§ **What to do**:
Each line from the one holding "The height and" to the last line below must be restated word for word, and no picture may be included.

● ● ● ●

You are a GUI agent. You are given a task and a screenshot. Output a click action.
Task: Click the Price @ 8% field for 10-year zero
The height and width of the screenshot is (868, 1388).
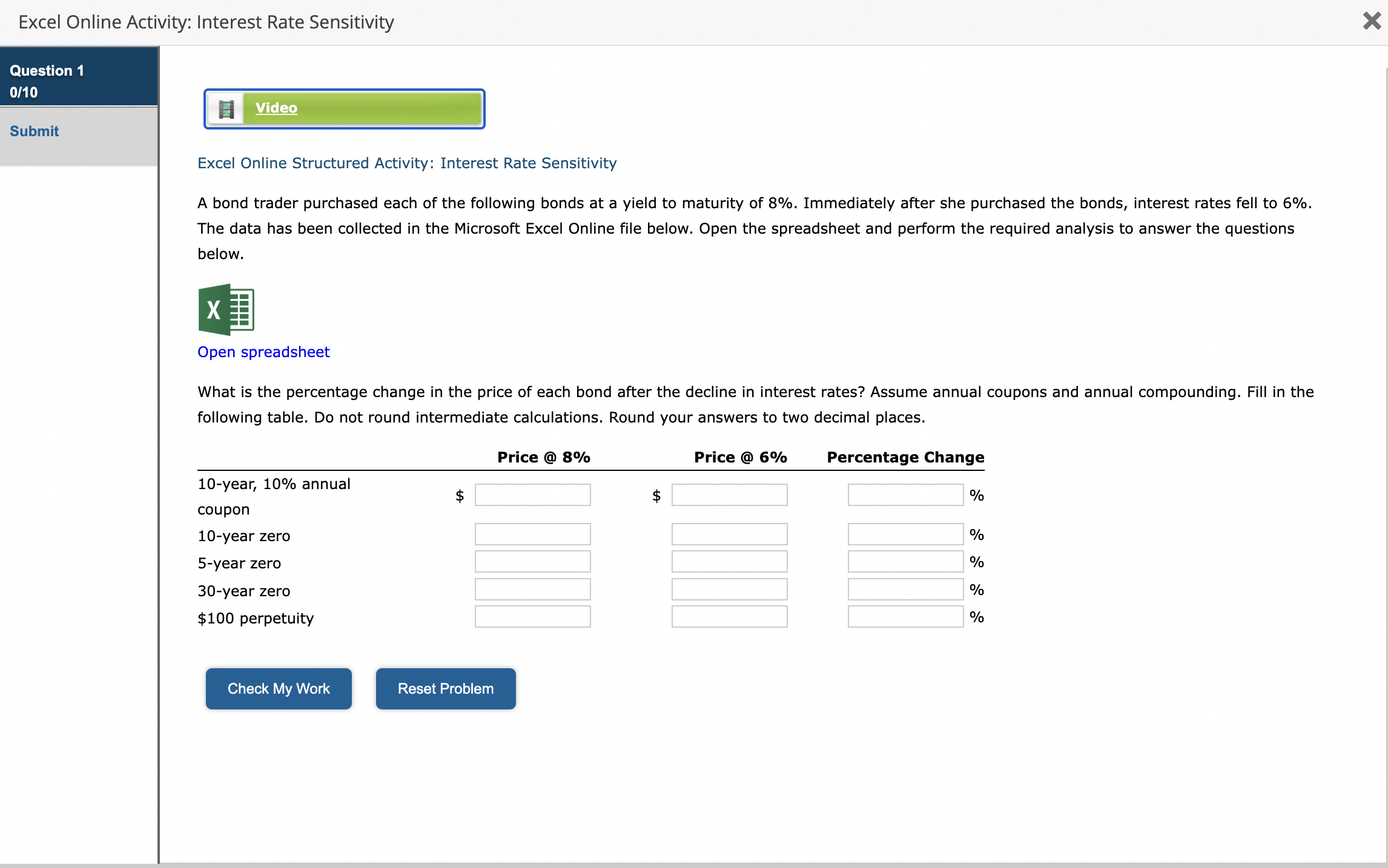pos(532,534)
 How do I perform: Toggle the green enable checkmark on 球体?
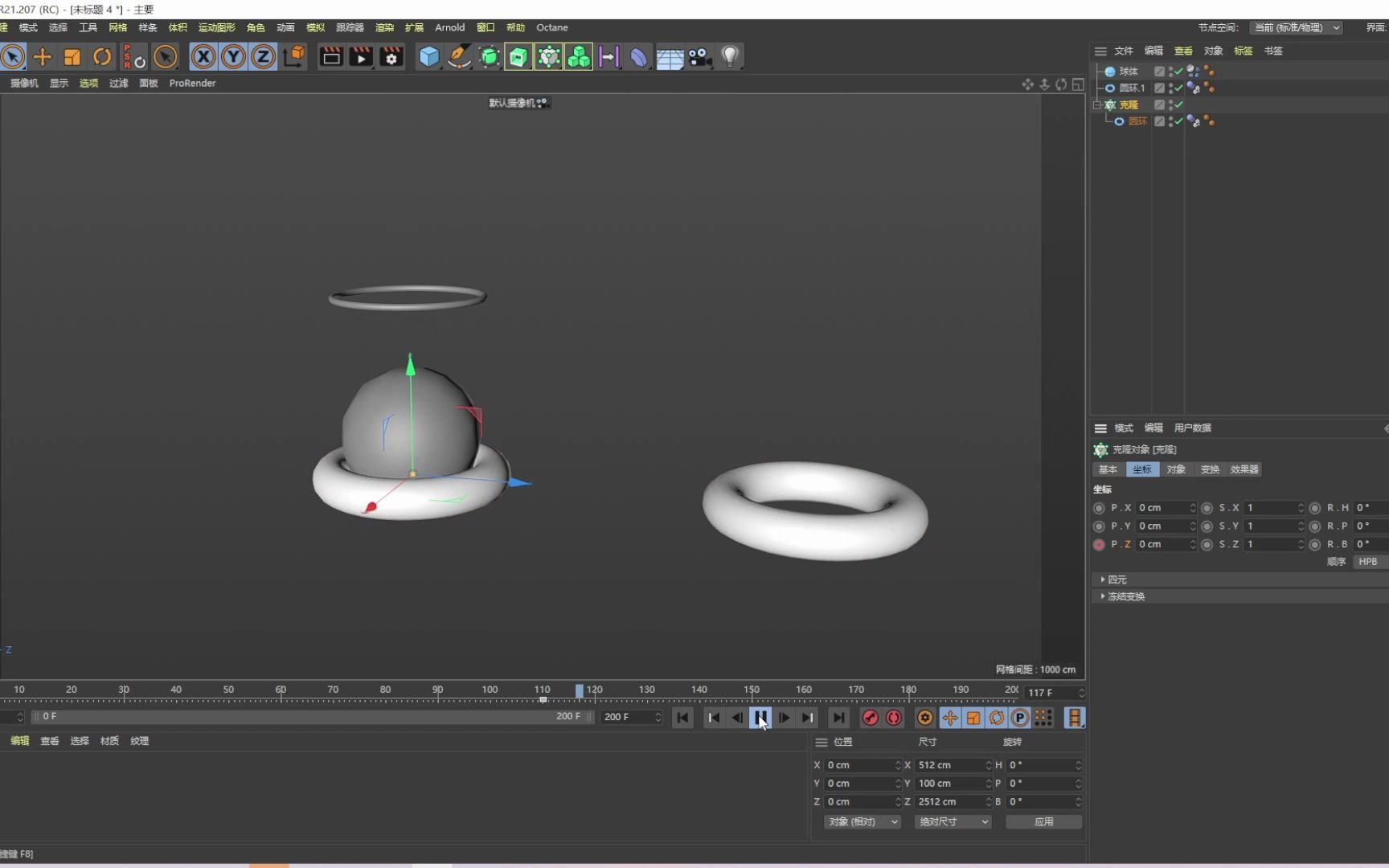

● ● ● ●

§ **Task output**:
The height and width of the screenshot is (868, 1388).
pos(532,534)
 How do I perform: Toggle the green enable checkmark on 球体?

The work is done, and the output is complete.